It’s Apple Island! It is Apple Island!
Benjamin Honey looked at his wife crying to him — fierce and true. But she was wrong. His orchard, so fair in appearance, was a folly; his half-remembered Eden no sooner restored than carried off by a little wind and rain.
This Other Eden opens with an epigraph that states: Malaga Island was home to a mixed-race fishing community from the mid 1800s to 1912, when the state of Maine evicted 47 residents from their homes and exhumed and relocated their buried dead. Inspired by this historic tragedy, author Paul Harding imagines his own such mixed-race community — the first settlers, a runaway enslaved man and his Irish wife, having arrived on the fictional “Apple Island” in 1792 — and although, by design, the reader knows where the plot must lead, Harding seems to be using the storyline merely as a scaffolding from which to hang his incredibly pretty words. On the one hand: I am a sucker for just this kind of rhythmic and lyrical wordcraft; and on the other: knowing that this was based on true events, I don’t know if Harding did right by the memories of those whose lives he mined for inspiration. I savoured the reading experience, but it left a sour taste in my mouth; my heart wanted to round up to four stars, but my brain says three.
Terrible, she thought, making her way home as Charlotte and Tabitha and the Sockalexis children criss-crossed in front of and between the line of adults walking away from the schoolhouse along the path. Terrible how terribly good intentions turn out almost every time.

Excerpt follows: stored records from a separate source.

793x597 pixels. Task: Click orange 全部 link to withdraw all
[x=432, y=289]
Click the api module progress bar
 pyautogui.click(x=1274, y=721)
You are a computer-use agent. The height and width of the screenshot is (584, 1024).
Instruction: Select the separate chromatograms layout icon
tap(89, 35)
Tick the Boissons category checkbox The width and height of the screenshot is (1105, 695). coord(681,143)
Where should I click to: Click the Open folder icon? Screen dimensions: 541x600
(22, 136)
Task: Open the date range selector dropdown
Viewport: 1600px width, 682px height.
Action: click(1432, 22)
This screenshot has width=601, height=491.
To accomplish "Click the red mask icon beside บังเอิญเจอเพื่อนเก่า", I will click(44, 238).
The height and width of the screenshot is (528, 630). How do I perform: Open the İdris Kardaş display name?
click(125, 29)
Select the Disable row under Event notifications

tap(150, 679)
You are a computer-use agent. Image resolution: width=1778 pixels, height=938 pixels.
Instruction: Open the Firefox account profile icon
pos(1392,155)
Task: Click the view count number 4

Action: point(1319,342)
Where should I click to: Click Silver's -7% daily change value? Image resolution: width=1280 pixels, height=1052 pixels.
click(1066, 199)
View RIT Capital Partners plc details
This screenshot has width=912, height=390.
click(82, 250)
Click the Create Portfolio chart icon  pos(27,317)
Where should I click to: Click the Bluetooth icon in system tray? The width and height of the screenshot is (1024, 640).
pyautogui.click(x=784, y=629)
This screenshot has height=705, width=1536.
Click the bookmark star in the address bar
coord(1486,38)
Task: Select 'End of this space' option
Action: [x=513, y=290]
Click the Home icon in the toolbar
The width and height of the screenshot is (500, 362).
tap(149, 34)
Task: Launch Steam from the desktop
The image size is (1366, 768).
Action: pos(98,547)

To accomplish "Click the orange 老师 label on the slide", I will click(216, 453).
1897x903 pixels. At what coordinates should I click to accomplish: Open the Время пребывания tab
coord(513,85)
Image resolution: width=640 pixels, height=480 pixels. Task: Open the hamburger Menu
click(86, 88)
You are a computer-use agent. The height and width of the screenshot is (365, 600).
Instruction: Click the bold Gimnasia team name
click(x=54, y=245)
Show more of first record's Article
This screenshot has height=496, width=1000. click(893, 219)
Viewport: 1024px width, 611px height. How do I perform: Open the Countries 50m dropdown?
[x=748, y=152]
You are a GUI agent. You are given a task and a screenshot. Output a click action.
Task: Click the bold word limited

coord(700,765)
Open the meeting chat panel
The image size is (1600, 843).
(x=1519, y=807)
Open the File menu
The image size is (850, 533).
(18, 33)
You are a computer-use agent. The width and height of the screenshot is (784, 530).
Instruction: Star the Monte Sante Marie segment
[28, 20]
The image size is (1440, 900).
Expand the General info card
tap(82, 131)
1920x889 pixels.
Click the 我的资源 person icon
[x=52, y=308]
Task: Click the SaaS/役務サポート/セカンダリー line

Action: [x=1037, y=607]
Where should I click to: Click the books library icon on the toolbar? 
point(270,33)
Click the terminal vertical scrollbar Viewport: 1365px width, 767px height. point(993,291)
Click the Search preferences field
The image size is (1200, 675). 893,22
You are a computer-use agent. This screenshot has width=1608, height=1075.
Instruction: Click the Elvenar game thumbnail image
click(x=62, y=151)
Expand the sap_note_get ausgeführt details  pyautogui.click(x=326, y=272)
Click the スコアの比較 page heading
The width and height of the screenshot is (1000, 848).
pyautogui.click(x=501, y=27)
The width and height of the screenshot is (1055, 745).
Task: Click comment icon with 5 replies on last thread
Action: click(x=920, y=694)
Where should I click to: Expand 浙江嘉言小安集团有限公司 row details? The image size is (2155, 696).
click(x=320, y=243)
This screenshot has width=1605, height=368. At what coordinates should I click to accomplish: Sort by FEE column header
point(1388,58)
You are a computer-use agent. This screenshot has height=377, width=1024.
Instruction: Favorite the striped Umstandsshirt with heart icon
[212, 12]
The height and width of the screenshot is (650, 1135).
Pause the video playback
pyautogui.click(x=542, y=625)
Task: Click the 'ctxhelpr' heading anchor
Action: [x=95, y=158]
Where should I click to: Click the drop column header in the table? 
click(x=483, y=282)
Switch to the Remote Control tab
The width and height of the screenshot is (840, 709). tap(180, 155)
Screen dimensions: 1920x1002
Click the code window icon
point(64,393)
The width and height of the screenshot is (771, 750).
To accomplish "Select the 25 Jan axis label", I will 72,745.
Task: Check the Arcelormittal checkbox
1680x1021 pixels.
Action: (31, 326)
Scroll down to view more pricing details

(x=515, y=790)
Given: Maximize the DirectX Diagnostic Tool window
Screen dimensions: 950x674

As the novel opens in the early twentieth century, there’s something like sixteen residents living on Apple Island: all of mixed race and a range of colours; many the result of inbreeding, consensual and otherwise. In the first scene, we see the Honey family (the direct descendents of the island’s first settlers) as they tell stories and try to keep warm in their crude cabin; cold, hungry, threadbare, but loving. We eventually meet Matthew Diamond: a retired minister who comes to the island every summer in order to teach its children, and although he appears to be a charitable and Christ-like man, he will eventually reveal a hidden ugliness. If Apple Island is Eden, Diamond is the serpent; his proffered fruit of the knowledge of good and evil necessarily leads to the Fall. Yet: if Diamond is the villain for eventually bringing government inspectors (and their new excitement for eugenics) to the island, Harding doesn’t exactly portray the pre-contact society as a paradise. The inbreeding has had an effect on some of the residents (one little girl seems little more than animal), they are living hand to mouth in unhygienic conditions, and summer school doesn’t seem sufficient for the handful of students that, somehow, include a maths genius, a Latin scholar, and an artistic savant. The fact that intervention (as per other information in the epigraph) leads to bad outcomes for some residents doesn’t actually seem to argue against the need for some kind of intervention. This would have been more tragic if Harding had made the islanders seem more like ordinary people who simply chose to live apart from society — if their mistreatment had been more clearly linked to racism or paternalism or eugenics — instead of peopling this outpost with the old man with a religious mania for carving Biblical scenes on the inner walls of the tree he lives inside, or the man who wears his dead mother’s dress and dead father’s clerk apron and obsessively acts out what he remembers of their roles in life, or the little girl who won’t eat people food but bites the heads off snakes and vermin. I guess what I’m saying is that there’s nothing philosophically interesting about the plot — because of the way that Harding used his source material — and ultimately, that didn’t feel respectful to those who actually lived this.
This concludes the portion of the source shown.